**TASK OBJECTIVE**: Only the lines from the one containing "This screenshot has height=754, width=896." through the end of the entries are wanted, retyped exactly and without pictures.

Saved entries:
=====

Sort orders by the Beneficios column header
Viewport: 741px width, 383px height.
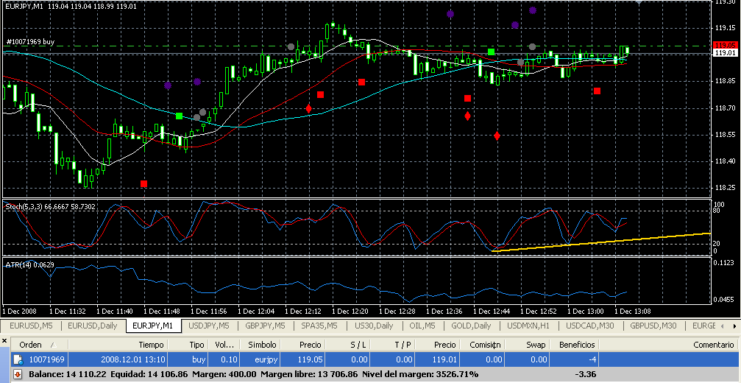coord(576,345)
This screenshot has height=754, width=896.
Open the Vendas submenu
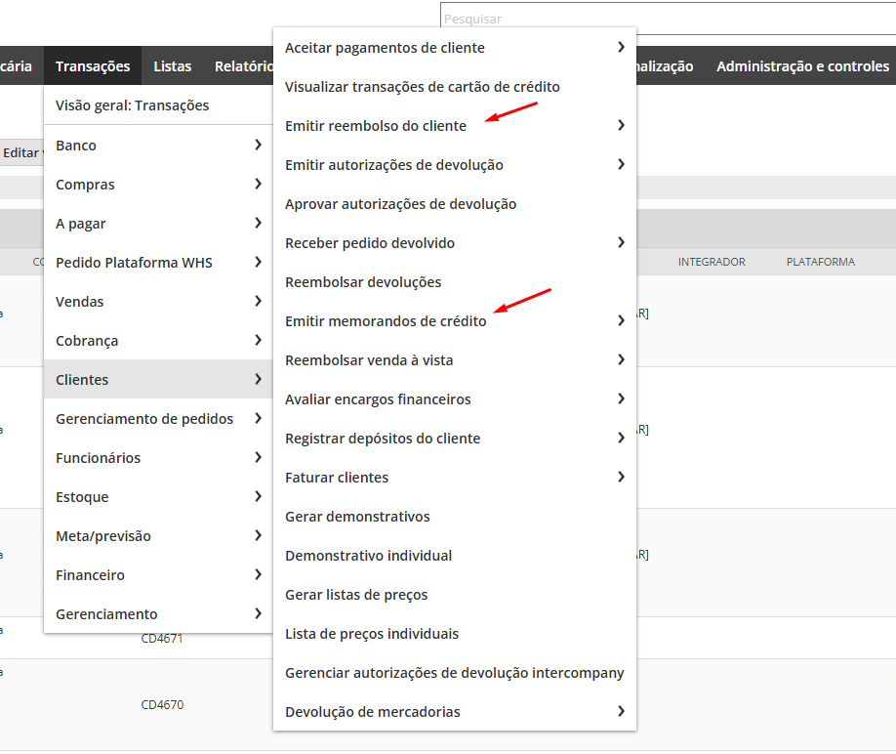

=====

**EXERCISE SOLUTION**:
This screenshot has height=754, width=896.
Open the Vendas submenu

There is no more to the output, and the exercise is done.